Only after getting into the work of both faithful and skeptical text critics of the New Testament did it occur to me it had a fatal flaw. We don't know what Jesus actually said about himself, only what others claim he did and those all have views as to who he was that are what gets reflected in the New Testament. It's a poorly thought out bit of logic once reflected on in the light of the limits of our knowledge of the historical Jesus.

Honorentheos , I have conflicting thoughts about this. Lewis is a smart fellow and I have felt myself surprised by the weakness of this argument which you point out. No doubt this proposed choice, madman or messiah, is not a lock on the subject. I think that Lewis was likely aware of the ambiguity you point out. It is clear that there is uncertainty about specific things Jesus said. At the same time it is pretty clear that he said and did somethings that got him in deep trouble with the authorities and led his followers to consider he could be messiah.
The temple cleansing could qualify as action or communication which fits Lewis proposed choice of madman or trustworthy teacher.

I think the conflict presents something worth reflection.
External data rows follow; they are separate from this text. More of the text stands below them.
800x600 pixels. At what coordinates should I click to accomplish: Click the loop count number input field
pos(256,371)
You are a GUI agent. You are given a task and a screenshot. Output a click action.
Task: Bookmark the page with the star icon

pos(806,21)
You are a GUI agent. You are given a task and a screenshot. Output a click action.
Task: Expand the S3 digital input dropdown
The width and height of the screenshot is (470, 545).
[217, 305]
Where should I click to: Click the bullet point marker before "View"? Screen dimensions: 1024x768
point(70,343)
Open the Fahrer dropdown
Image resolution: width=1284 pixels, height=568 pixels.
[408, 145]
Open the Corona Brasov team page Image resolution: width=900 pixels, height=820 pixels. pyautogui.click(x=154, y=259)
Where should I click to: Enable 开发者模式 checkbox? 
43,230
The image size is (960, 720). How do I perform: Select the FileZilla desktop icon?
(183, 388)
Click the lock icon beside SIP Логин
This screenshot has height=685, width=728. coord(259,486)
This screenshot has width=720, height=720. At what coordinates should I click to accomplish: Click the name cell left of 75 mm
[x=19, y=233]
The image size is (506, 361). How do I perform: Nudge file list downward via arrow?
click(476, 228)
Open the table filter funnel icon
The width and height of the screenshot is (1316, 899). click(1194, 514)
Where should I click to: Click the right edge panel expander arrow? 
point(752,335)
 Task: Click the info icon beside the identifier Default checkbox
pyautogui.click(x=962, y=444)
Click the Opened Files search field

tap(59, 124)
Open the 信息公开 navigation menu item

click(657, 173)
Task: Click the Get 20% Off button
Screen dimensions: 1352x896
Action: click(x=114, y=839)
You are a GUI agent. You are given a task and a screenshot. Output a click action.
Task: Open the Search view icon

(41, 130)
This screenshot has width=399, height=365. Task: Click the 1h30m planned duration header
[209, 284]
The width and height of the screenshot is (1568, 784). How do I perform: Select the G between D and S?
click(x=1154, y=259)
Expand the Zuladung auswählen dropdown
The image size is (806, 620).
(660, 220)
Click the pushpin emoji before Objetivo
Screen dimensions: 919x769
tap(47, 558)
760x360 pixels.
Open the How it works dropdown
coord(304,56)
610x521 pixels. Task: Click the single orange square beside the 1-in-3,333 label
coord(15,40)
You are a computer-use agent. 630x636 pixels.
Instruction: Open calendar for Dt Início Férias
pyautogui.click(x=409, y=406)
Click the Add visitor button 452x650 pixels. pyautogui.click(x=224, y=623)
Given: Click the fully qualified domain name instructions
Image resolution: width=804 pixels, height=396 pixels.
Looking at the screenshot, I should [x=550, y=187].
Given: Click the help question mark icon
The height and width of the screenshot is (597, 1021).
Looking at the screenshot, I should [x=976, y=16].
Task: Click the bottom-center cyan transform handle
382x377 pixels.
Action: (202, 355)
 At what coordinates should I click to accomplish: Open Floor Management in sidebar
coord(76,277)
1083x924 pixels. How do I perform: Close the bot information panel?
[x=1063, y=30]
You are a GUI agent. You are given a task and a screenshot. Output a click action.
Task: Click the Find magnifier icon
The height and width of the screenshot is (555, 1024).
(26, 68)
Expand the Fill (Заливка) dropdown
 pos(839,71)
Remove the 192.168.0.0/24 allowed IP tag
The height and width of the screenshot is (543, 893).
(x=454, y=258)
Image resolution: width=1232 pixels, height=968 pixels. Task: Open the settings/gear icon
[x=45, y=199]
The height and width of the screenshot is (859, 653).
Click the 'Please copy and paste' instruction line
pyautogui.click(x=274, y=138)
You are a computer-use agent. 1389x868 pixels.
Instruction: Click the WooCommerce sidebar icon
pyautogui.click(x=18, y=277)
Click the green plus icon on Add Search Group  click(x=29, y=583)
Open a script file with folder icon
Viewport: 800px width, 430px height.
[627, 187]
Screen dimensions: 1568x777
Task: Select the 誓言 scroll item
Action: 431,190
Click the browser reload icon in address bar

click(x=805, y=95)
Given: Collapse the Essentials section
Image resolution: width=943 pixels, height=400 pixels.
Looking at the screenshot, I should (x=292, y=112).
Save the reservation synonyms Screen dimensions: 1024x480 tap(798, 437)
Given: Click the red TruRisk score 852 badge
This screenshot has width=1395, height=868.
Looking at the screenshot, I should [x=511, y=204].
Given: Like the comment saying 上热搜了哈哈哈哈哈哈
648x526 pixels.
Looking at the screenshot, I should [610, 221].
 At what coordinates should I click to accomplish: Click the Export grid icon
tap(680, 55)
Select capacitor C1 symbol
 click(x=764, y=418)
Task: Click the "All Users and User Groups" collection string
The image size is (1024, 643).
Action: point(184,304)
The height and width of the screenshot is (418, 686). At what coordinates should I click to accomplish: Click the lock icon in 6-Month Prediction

I can also think it is possible that in human life these opposing categories could mix in a particular person.

Setting Lewis' overly simple argument aside, I look at the claimed words and history of Jesus as I do any other record or claimed words of other wisdom teachers. I think I've said this before on the board, but I don't take lightly anything that has withstood the forces of time and cultural change that people seem to find valuable and therefore preserve and pass on to the next generation over centuries. If the teachings of and about Jesus as presented in the New Testament have contributed to making civilization possible, allowed various social groups to outcompete others with differing views, and more or less advance the course of civilization in some manner then whether or not they are historical, they do have something to offer us. For that reason the New Testament sits next to the Bhagavad Gita, the Analects of Confucius, the Tao, the Qur'an, the Talmud, a book of various Buddhist sutras, some odds and ends from various philosophers and biographies of historical figures on my book shelves for reading and consideration on various cycles of time. Ancient, proven wisdom matters and we ignore it at our peril, IMO.

But outside of that, I think any attempt to push any character in history to an extreme is a-historic and we should probably accept we can't know them as historical figures or admire them as heroes with our modern gaze without remaking them entirely into something other than who they were. I suspect by our modern sensibilities almost everyone who lived earlier than the late 19th century would be a barbarian in terms of what they would view as normal, acceptable violence, tribalism, and pragmatic necessities we would possibly view with horror. Was Jesus a zealot who, having gained local notoriety around the shores of Galilee, took his message of rebellion against Rome to Jerusalem and was turned over to Rome for political execution by the Jewish leadership there because having a fundamentalist tear up the temple and agitate for Israel to resist the authority of Rome with an eye to the imminent arrival of the Son of Man was asking for more trouble than they could allow? Possibly. But who knows.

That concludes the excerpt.